Как именно произойдет его освобождение и восхождение на трон — он не задумывался. Должно произойти, и все тут. Хотя, скорее всего, оно случится тайно, то есть должна будет осуществиться точно такая же подмена. И чтобы быть к ней готовым, он жадно вслушивался, впитывая в себя каждое известие о ненавистном двойнике — что делает, чем занимается, какие дела решает да с кем воюет. Понимал — если подмена произойдет, то и он дол жен быть готов к ней.
А уж как он ликовал, невзначай услыхав о том, что не будет теперь в избушке ни Феодосия Косого, ни Фомы, ни Вассиана, да и иных прочих, включая старца Артемия, то не описать. Первые дни после такой новости он и вовсе ни разу не присел — так и вышагивал без передыха по своей комнатушке из угла в угол. Казалось ему, что вот-вот, совсем немного, и все — он обретет долгожданную свободу, а злокозненных старцев, осмелившихся держать в тенетах государя всея Руси, он умучает прямо тут же, в этой избушке. Причем сделает это неторопливо, смакуя, и не до конца, оставив их подыхать.
Забылось все — и как он славно проводил время в шахматных баталиях с тем же Феодосием Косым, с которым предпочитал играть чаще всего, потому что тот почти всегда проигрывал, и как умиленно подпевал старцам, когда они заканчивали обедню или вечернюю службу очередным псалмом.

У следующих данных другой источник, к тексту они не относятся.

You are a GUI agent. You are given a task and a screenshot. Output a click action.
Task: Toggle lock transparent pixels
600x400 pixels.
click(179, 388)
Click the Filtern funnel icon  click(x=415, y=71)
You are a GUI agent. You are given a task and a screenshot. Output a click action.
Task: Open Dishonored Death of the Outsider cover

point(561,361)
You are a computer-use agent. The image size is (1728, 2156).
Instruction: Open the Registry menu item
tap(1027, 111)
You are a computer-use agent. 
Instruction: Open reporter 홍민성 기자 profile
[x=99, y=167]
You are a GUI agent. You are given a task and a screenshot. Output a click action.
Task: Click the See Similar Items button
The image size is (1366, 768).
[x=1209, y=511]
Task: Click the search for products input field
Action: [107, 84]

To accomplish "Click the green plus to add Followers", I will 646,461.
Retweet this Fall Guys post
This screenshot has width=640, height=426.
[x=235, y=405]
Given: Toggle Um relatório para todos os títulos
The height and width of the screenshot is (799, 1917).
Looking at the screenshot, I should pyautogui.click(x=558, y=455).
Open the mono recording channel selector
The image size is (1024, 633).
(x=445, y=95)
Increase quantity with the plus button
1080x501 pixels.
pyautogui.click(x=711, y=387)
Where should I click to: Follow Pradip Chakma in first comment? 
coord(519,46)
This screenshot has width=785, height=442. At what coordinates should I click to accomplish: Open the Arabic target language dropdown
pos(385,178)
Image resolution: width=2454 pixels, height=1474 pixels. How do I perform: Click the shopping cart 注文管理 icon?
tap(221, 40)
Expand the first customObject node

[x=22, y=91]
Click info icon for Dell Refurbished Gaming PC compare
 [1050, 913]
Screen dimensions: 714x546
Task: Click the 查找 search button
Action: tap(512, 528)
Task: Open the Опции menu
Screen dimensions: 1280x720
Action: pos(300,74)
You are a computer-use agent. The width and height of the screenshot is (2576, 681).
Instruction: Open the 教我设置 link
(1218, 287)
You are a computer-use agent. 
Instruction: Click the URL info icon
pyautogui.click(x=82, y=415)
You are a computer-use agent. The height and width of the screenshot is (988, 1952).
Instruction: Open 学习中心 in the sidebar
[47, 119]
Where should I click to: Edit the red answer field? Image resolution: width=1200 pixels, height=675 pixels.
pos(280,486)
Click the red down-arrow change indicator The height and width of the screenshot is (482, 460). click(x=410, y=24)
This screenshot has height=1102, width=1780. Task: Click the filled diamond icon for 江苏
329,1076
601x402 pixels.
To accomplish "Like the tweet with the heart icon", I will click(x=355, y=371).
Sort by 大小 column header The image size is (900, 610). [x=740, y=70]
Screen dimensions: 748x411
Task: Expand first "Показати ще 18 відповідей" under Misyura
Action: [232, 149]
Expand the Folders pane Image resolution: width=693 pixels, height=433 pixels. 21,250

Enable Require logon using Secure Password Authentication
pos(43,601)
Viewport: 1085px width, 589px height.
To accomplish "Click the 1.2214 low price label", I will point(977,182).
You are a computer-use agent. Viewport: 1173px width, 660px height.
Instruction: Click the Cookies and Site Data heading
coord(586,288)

Только месть, только кровь — вот что гневно стучало в его сердце.
Но шли дни, а все оставалось по-прежнему. Разве что сторожившие его старцы теперь практически не менялись, ибо было их всего двое, а потом, после смерти молчаливого отца Сергия, остался и вовсе один.
И вот настал день, когда в избушку заглянул неведомый странник. К тому времени в живых был лишь старец Варсонофий. Лишь потому он и согласился оставить пожить странствующего монаха, который якобы заплутал в здешних местах. Были и еще причины.
Попасть в избушку незнающему ход через трясину болота было практически невозможно. Получалось, что пришлого монаха провел не иначе как сам всевышний. Опять же имя. Старца, ушедшего за полгода до того из жизни, звали отцом Аввой. Тем же именем назвался и пришедший. Это обстоятельство и добило Варсонофия.
«Не иначе как сам господь, взяв одного, дал взамен другого, — рассудил он и умилился милосердию и предусмотрительности всевышнего, который на всякий случай даже поименовал новоприбывшего тем же именем. — Это, стало быть, для того, чтобы я уж точно не ошибся».
Был новоявленный отец Авва мелок росточком, еле-еле дотягивался высокому Иоанну до плеча. Густая иссиня-черная борода надежно скрывала его лицо, оставляя открытыми лишь глаза, по-татарски приплюснутый нос, да еще низко скошенный лоб. Выглядел отец Авва угрюмым и больше думал — говорил же редко и односложно, преимущественно лишь когда отвечал на вопросы. Святое писание он знал плохо, поясняя это обстоятельство тем, что он его, дескать, чует душой, а честь по книжицам не обучен.
Когда отец Варсонофий впервые указал ему на Иоанна, пояснив, что сей муж страдает тяжкой душевной болестью, возомнив себя страшно сказать вслух кем, Авва не проронил ни слова. Свесив вниз длинные, доходящие чуть ли не до колен руки, монах лишь кивнул и долго-долго стоял недвижим, склонив голову набок и пристально всматриваясь в узника, будто сравнивая с подлинным царем.
Но если новый жилец не был сведущ в святом писании, то по части охоты равных себе он не имел. Известно, что у монахов, живущих в пустынях, во все нет скоромных дней — сплошь постные. Не был исключением и старец Варсонофий. А так как до ближайшего селища скакать и скакать, то вместе с ним вынужденно постился и Иоанн.
Теперь, с приходом нового мниха, еда пошла куда сытнее. Узнав о том, что узнику скоромное не запрещено, отец Авва в первые же дни устремился в лес и к вечеру вернулся с добычей. Да и потом не было случая, чтобы он воротился с пустыми руками. И всякий раз маленькие, глубоко посаженные глазки монаха хищно поблескивали.
Кромсая добычу на куски, он все так же задумчиво поглядывал на узника, и от его взгляда Иоанна по коже пробирал морозец. Ну чего, спрашивается, он так уставился, о чем раздумывает своей кудлатой головой и что за мысли бродят под его низко посаженным лбом? То ли зарезать хочет, то ли… Словом, непонятно, и от этой непонятности становилось еще страшнее.